How Many Times Do You Put Your Fingers In Your Mouth Every Day?
“I have water on my finger,” my three-year-old says from the backseat.
I cock a brow and glance in the rearview mirror.
“How do you have water on your finger?” I ask.
“From my water cup,” she answers, like it’s obvious.
But before we got in the van, I stuffed the water cups into the diaper bag and shoved all of it on the floor. Out of reach.
“You don’t have your water cup,” I say. “Are you telling me the truth?”
“Elizabeth, tell me the truth.”
“I am telling the truth…” her voice gets quieter, barely audible over the radio. “…that I put my fingers in my mouth.”
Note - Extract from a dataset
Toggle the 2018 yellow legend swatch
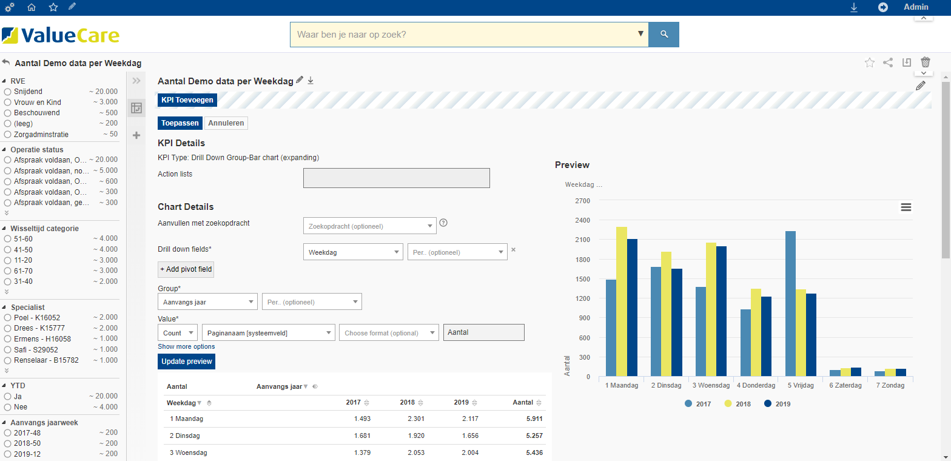951x461 pixels. pyautogui.click(x=728, y=404)
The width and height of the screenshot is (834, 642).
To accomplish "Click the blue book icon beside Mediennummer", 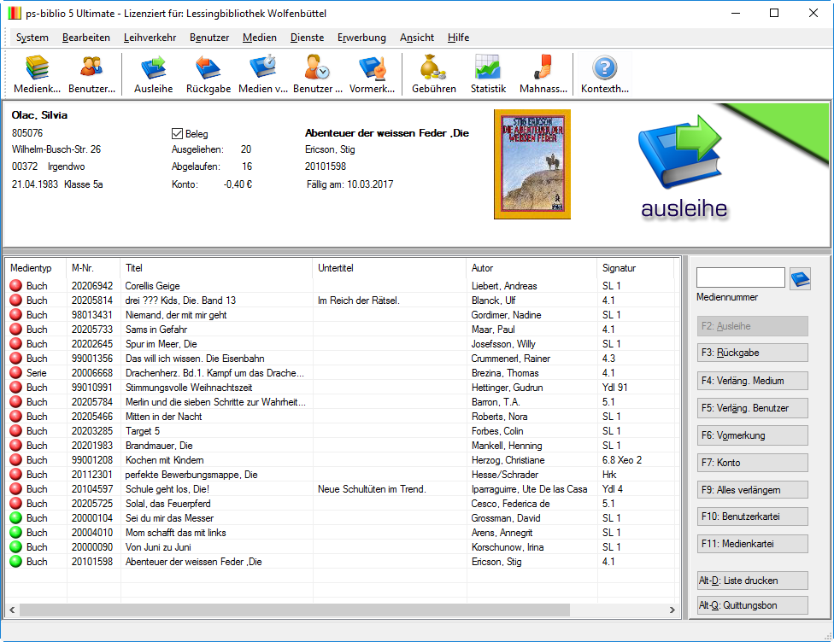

I shake my head in the driver’s seat. We’ve gone over this a billion times, but for some reason she can’t help herself. The kid sticks her hand in there so often, her fingertips are as much of a permanent mouth fixture as her teeth. When she first started doing it, I grimaced at the grossness. Then I tried shouting. Now, I simply remove her fingers, clean them, and direct her to use them for something else. Something she loves. Something that gives her joy instead of germs.
“Baby, that’s not water in your mouth, remember? That’s spit. They’re different.”
“It’s not water,” she echoes, “but it is soft.”
If I had looked up, I may have seen a lightbulb flicker on above me.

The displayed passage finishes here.